The second group read a similar statement about the relationship between self-esteem and aggression:
Although intuition suggests that people who are depressed or low in self-esteem are more likely to be violent or aggressive towards others, some research demonstrates exactly the opposite. In fact, people who are high in self-esteem are more likely to be aggressive toward other people.

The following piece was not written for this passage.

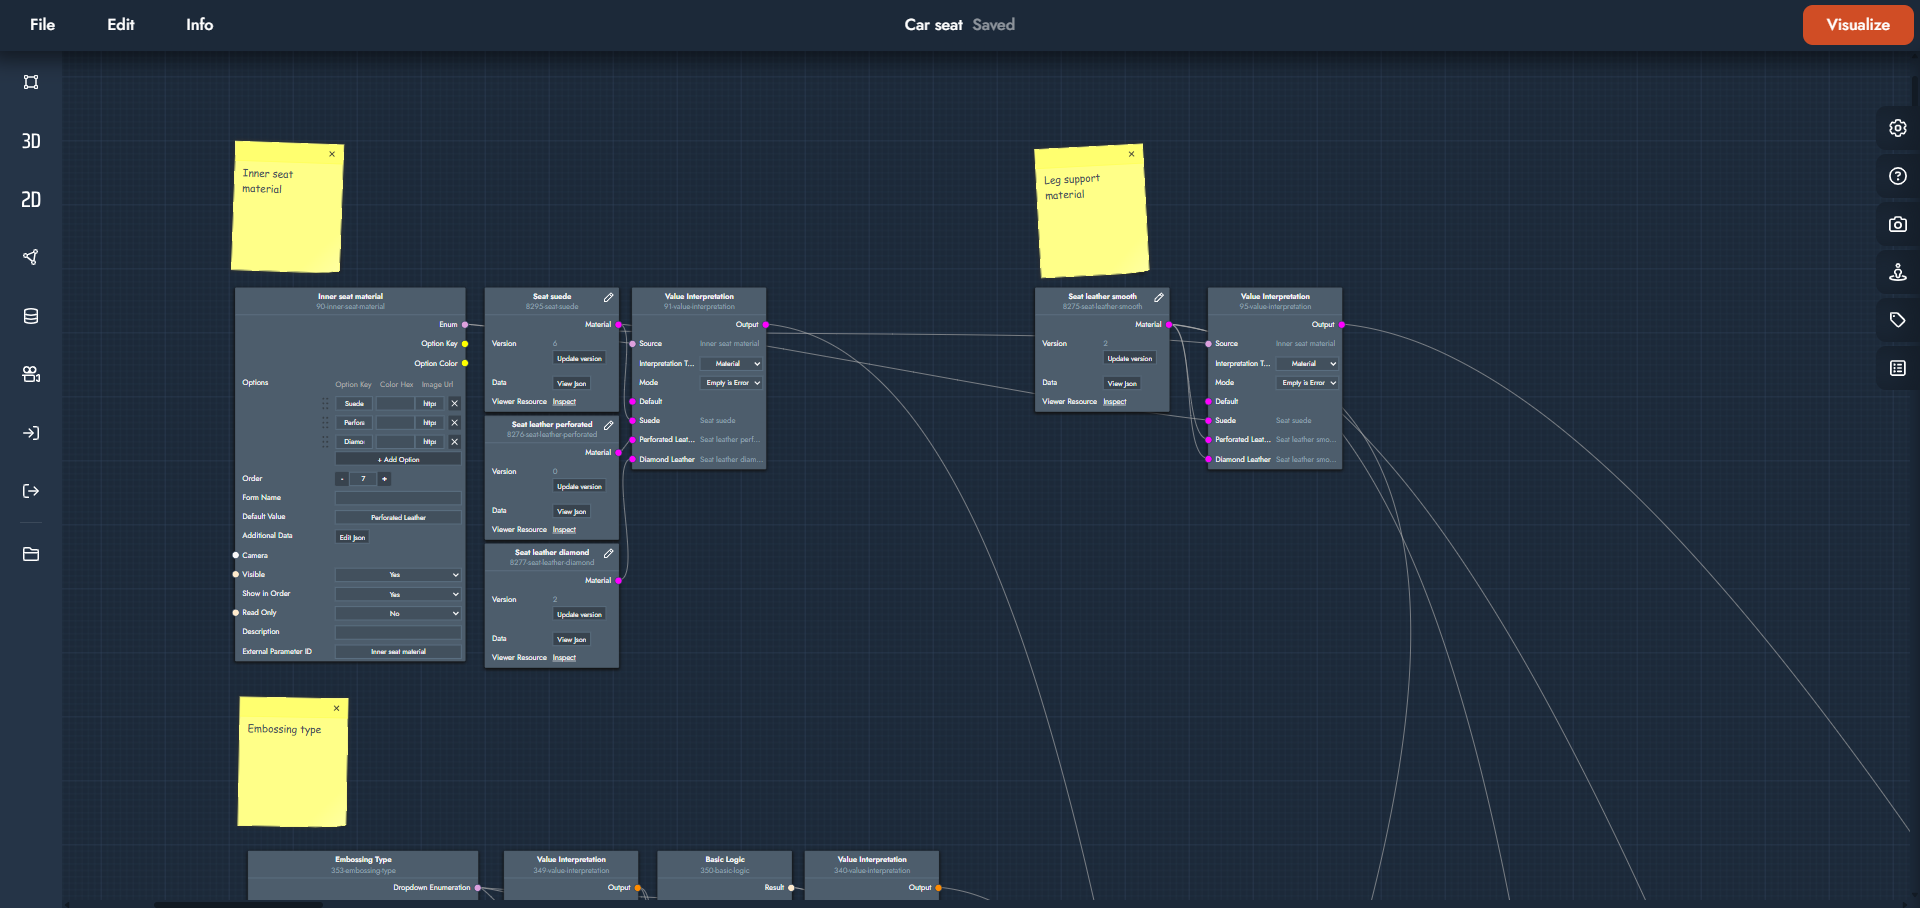
Task: Open the Info menu
Action: 199,25
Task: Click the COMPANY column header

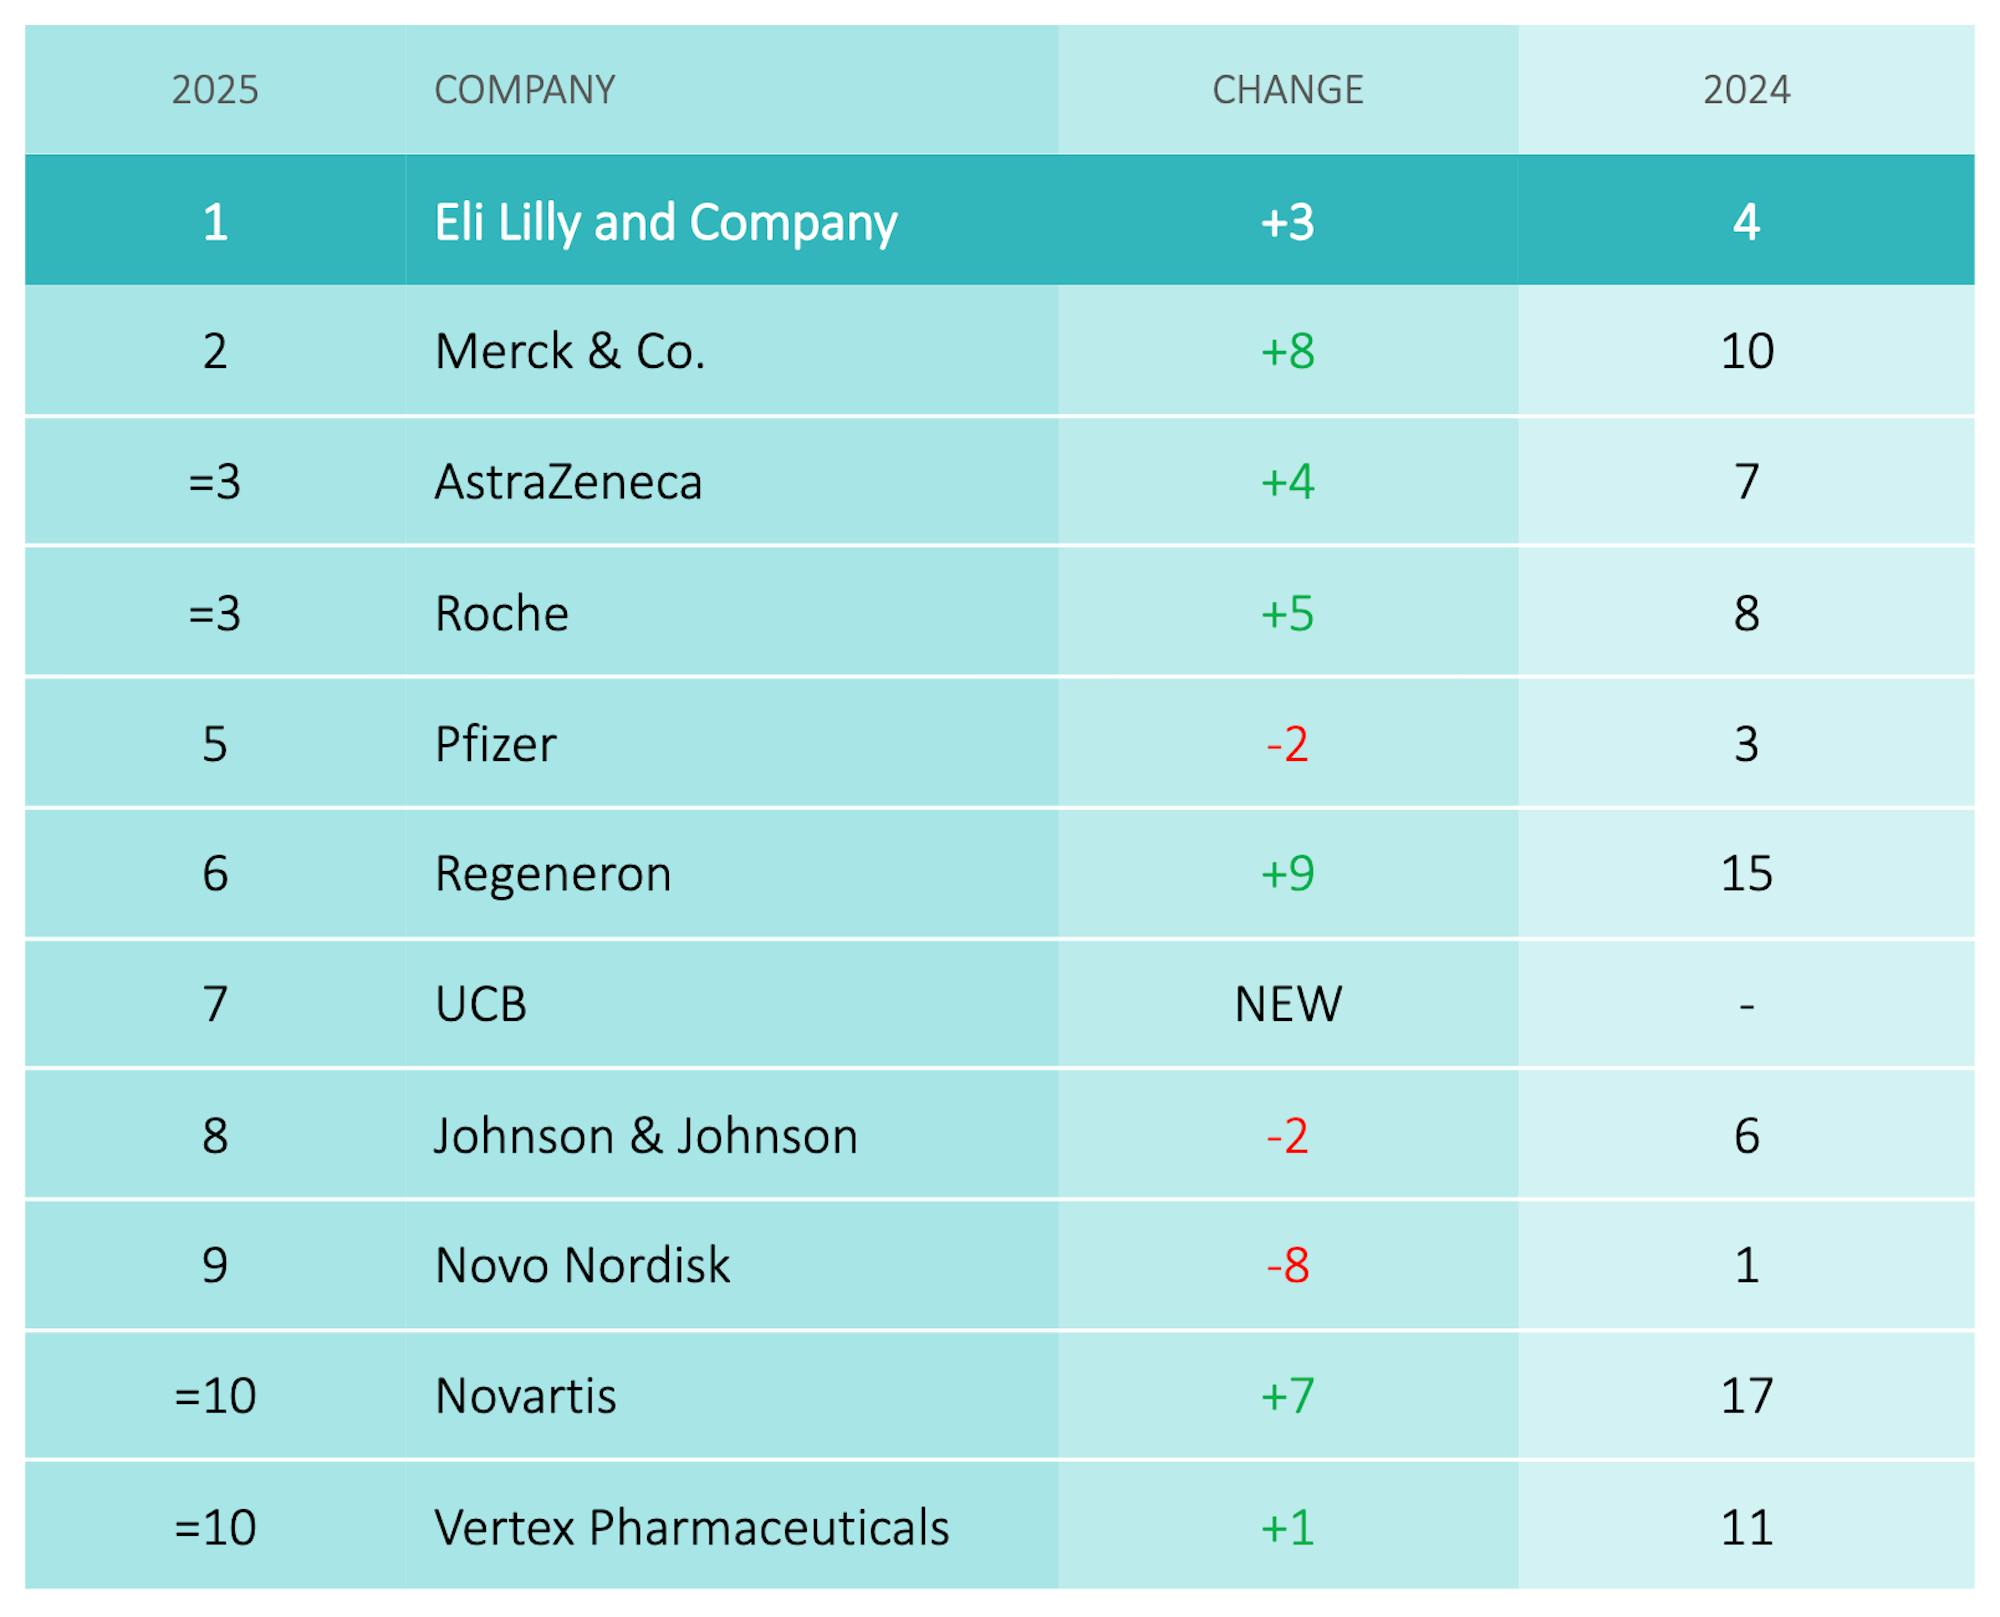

These two findings were chosen because, though they are familiar to psychologists, they would probably be surprising to average individuals — so any manipulation of these beliefs was likely to be unrelated to previously held beliefs. Next the commuters were asked to write down one of two types of evidence that might support the statement they had just read. They either wrote down “implications or observations that this research finding would explain,” or reasons “why this finding would come about.” Then each group was asked how important, meaningful, and relevant the findings were for them. Here are the results:
When people wrote about the implications of the research — how it could be applied to the real world, they believed it was significantly more valuable than when they tried to explain why the research might be true. So without offering any evidence on the research at all, Preston and Epley were able to affect how people felt about the research: applications matter much more to people than explanations.
But what about religious beliefs? Aren’t these beliefs so strongly held that no amount of manipulation by researchers can change them? Preston and Epley conducted a modified version of this same experiment with Harvard students who professed a belief in God (atheists in the survey group were administered a similar questionnaire, but their results were discarded). As before, participants were asked to write down either explanations (”observations that can explain God’s behavior”) or applications (”observations that God can explain”). Half the participants wrote down three items, and half were told to write down ten (though many were unable to come up with this number of examples). As before, they were also asked to rate the value of their belief in God on a 0-10 scale. Here are the results:
Students who wrote down applications of belief in God perceived the value of that belief to be significantly higher than those who wrote explanations, and students who wrote more applications rated the value of their belief as significantly higher than those who wrote fewer applications.
It should be noted that the manipulations in these experiments did not impact the perceived truth of beliefs, only the value of those beliefs. In the first experiment, studying belief in psychology research, about 50 to 60 percent of respondents believed the research to be true, whether they were in the explanations or applications group. None of the respondents to the religious survey changed their belief in God. Nonetheless, the fact that the perceived value of even religious beliefs can be so readily manipulated in such a brief experiment is quite astonishing.
Evolution scientists may want to take note of these findings as they attempt to inform the public of the value of their research: people appear to value applications over explanations — so instead of explaining the mechanism of evolution, a better tact appears to be to emphasize the applications. The fact that many useful vaccines have been developed based on the theory of evolution will impress more people than research showing how DNA can mutate and cause organisms to change.
And followers of the Flying Spaghetti Monster, if they want more adherents to value their ideas, would be well advised to show how his noodly appendages can touch all of us, in our daily lives.
Preston, J., & Epley, N. (2005). Explanations versus applications: The explanatory power of valuable beliefs. Psychological Science, 16(10), 826-832.